9. The Supreme Court in Nicholas Kiptoo Arap Korir Salat vs. Independent Electoral and Boundaries Commission & 7 Others [2014] eKLR summed up the applicable considerations as follows: -i.Extension of time is not right of a party. It is an equitable remedy that is only available to a deserving party at the discretion of the Court;ii.A party who seeks for extension of time has the burden of laying a basis to the satisfaction of the Court;iii.Whether the court should exercise the discretion to extend time, is a consideration to be made on a case-to-case basis;iv.Whether there is a reasonable reason for the delay. The delay should be explained to the satisfaction of the Court;v.Whether there will be any prejudice suffered by the respondents if the extension is granted;vi.Whether the application has been brought without undue delay; and,vii.Whether in certain cases, like election petitions, public interest should be a consideration for extending time.
10. Based on the cited decision, it is apparent that this application will be dispensed by determining whether the applicants have tendered sufficient reasons for not filing their notice of appeal within the stipulated time and whether the respondents will suffer any prejudice should the application be allowed.
11. Pursuant to the provisions of rule 77 (2) of the Court of Appeal Rules, 2022, and considering that the ruling was delivered on 30th January, 2024, the notice of appeal ought to have been filed by 13th February, 2024. The present application is however dated 28th March, 2024 and the period of delay is about one month and fourteen days. The applicants contend that, first, they were not aware of the delivery of the impugned ruling as the learned judge did not sit on 30th January, 2024. Therefore, the impugned ruling was delivered without notice and that it is only on 26th March, 2024 that they stumbled upon the impugned ruling at the registry.
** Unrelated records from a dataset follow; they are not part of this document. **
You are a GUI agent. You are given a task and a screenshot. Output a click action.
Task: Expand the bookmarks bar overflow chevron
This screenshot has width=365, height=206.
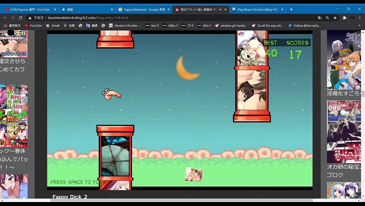point(359,25)
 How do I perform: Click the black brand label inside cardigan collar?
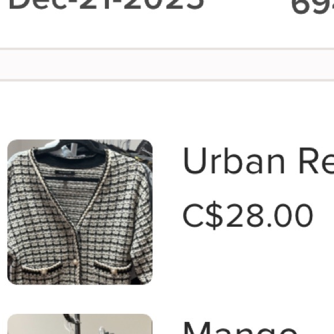click(64, 173)
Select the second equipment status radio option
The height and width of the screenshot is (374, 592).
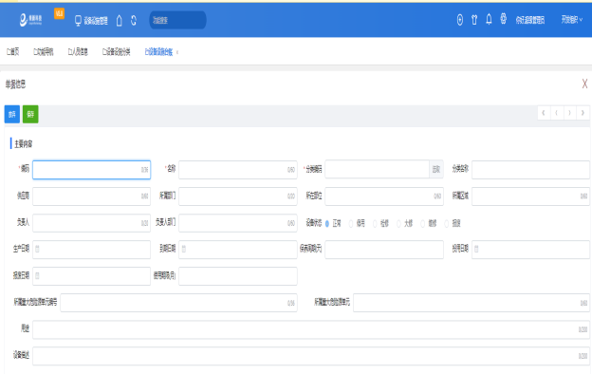(351, 224)
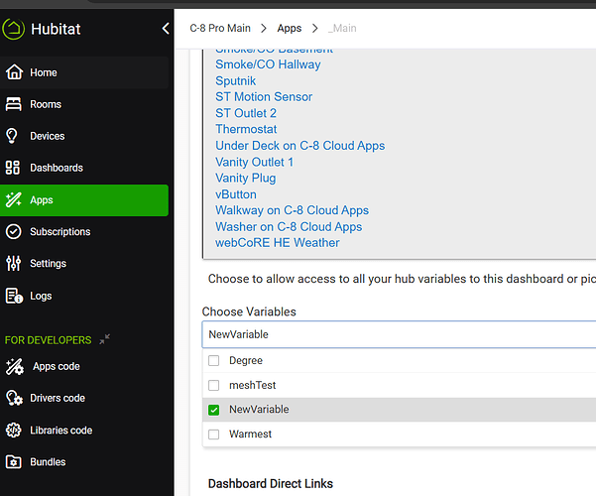Click the Dashboards grid icon
The image size is (596, 496).
click(13, 168)
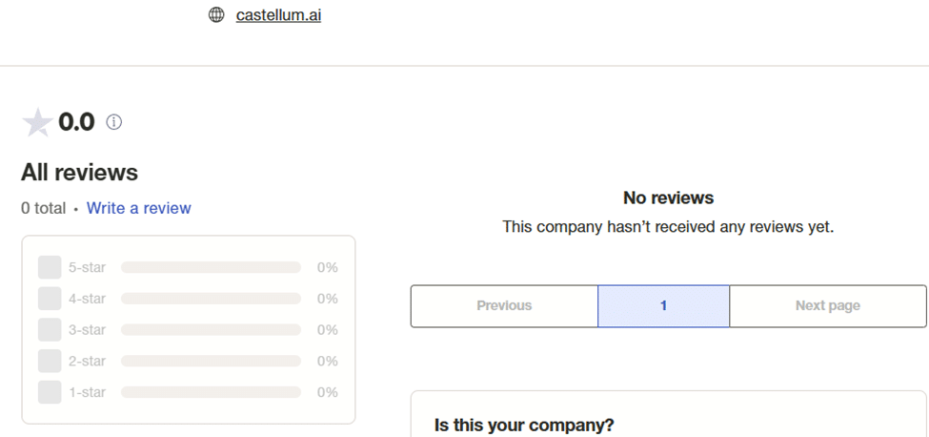929x437 pixels.
Task: Click the 5-star label text
Action: click(x=87, y=267)
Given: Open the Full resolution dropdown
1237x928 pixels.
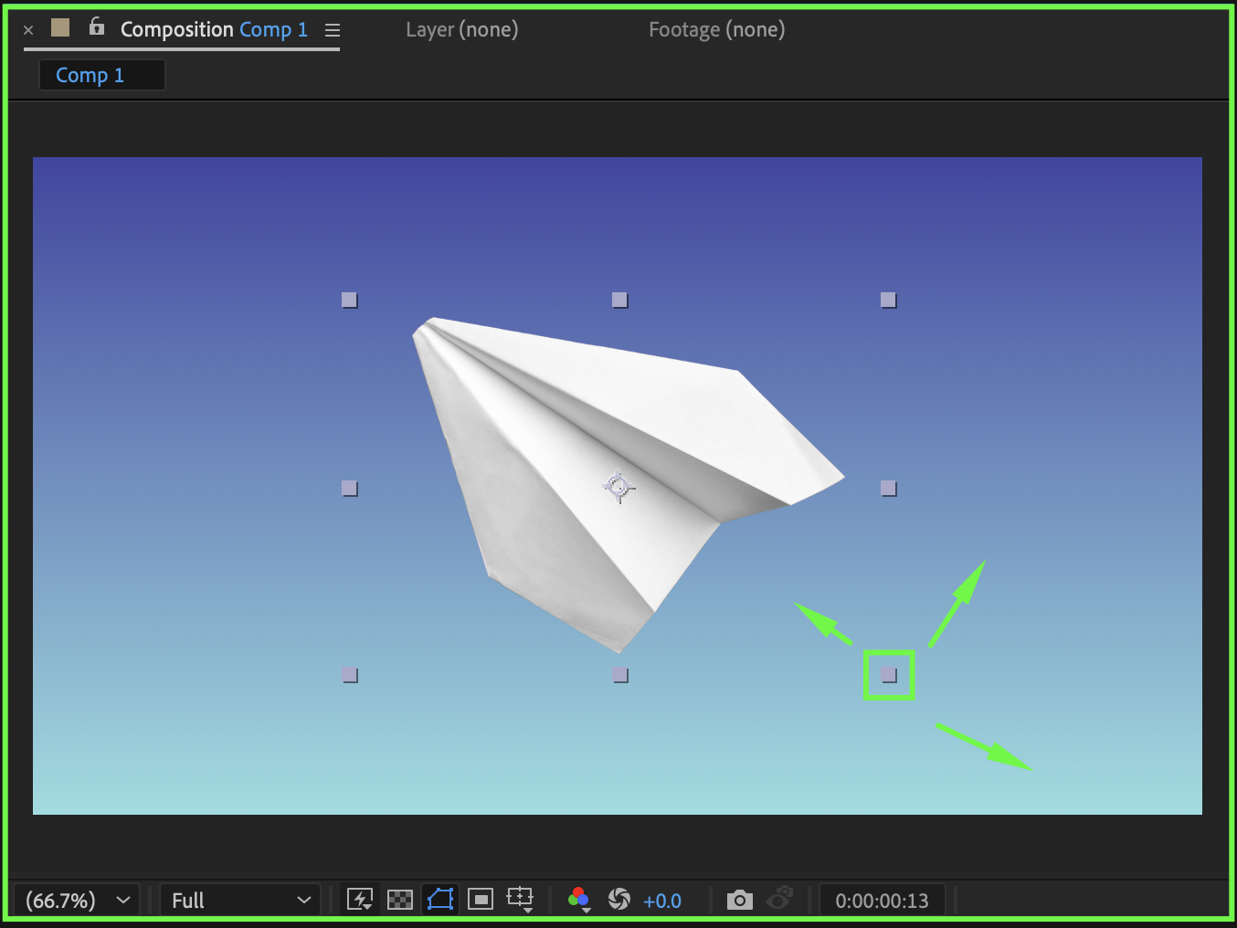Looking at the screenshot, I should point(240,901).
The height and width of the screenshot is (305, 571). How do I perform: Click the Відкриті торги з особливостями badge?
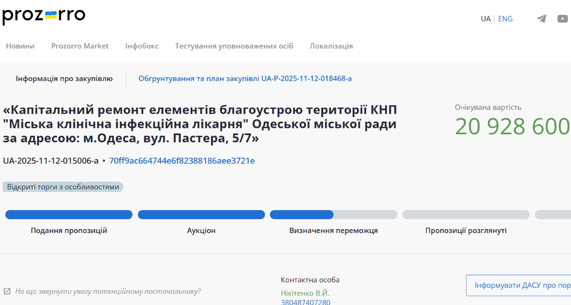[x=63, y=187]
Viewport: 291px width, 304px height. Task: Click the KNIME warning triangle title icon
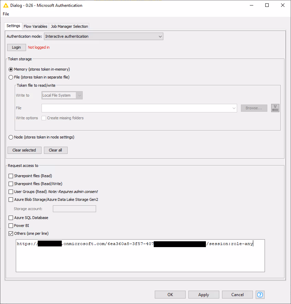[x=5, y=5]
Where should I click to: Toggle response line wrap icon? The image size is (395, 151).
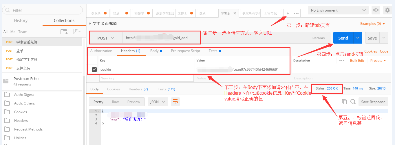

Secondly, they assert that vide letter dated 26th March, 2024, they requested the deputy registrar to advise on how the ruling was available at the registry since it was highly unprocedural.
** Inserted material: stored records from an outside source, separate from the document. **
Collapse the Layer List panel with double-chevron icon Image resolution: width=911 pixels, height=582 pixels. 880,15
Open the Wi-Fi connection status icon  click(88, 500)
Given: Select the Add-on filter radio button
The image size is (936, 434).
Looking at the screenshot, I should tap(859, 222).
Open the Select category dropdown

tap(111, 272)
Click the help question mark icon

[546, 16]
12. The Supreme Court of Kenya pronounced itself in the question of extension of time in the case of Andrew Kiplagat Chemaringo vs. Paul Kipkorir Kibet [2018] eKLR, and stated as follows:“the law does not set out any minimum or maximum period of delay. All it states is that any delay should be satisfactorily explained. A plausible and satisfactory explanation for delay is the key that unlocks the court’s flow of discretionary favour. There has to be valid and clear reasons, upon which discretion can be favourably exercisable.”
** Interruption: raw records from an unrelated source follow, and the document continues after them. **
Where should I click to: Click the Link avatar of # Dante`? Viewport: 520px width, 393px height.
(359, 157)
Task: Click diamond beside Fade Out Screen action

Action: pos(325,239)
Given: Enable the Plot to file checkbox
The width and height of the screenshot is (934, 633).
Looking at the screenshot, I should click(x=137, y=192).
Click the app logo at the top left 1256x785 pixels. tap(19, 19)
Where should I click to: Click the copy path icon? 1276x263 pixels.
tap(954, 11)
13. The explanation proffered by the applicants on the face of appears to be plausible. However, that is how far it goes. Its credibility (if it had any) was extinguished the moment the respondent annexed a cause list which demonstrated that the succession matter was actually listed for ruling on 30th January, 2024 and that all the parties were both present when the ruling was delivered in open court. It is noteworthy that the applicant alleged that they wrote to the Deputy Registrar, High Court asking for advice on how the ruling was availed at the registry which was highly unprocedural. Be that as it may, it is noteworthy that the applicant did not annex any evidence in support of that serious allegation. As a result, the inordinate delay of one month and fourteen days has not been explained.
14. There is simply no good reason to exercise the Court’s discretion for the benefit of the applicants in this case. In conclusion, I dismiss the applicants’ application dated 27th March, 2024 with no orders as to costs.
DATED AND DELIVERED AT NAKURU THIS 4TH DAY OF NOVEMBER, 2024. J. MATIVO...........................JUDGE OF APPEALI certify that this is a true copy of the original.Signed.DEPUTY REGISTRAR.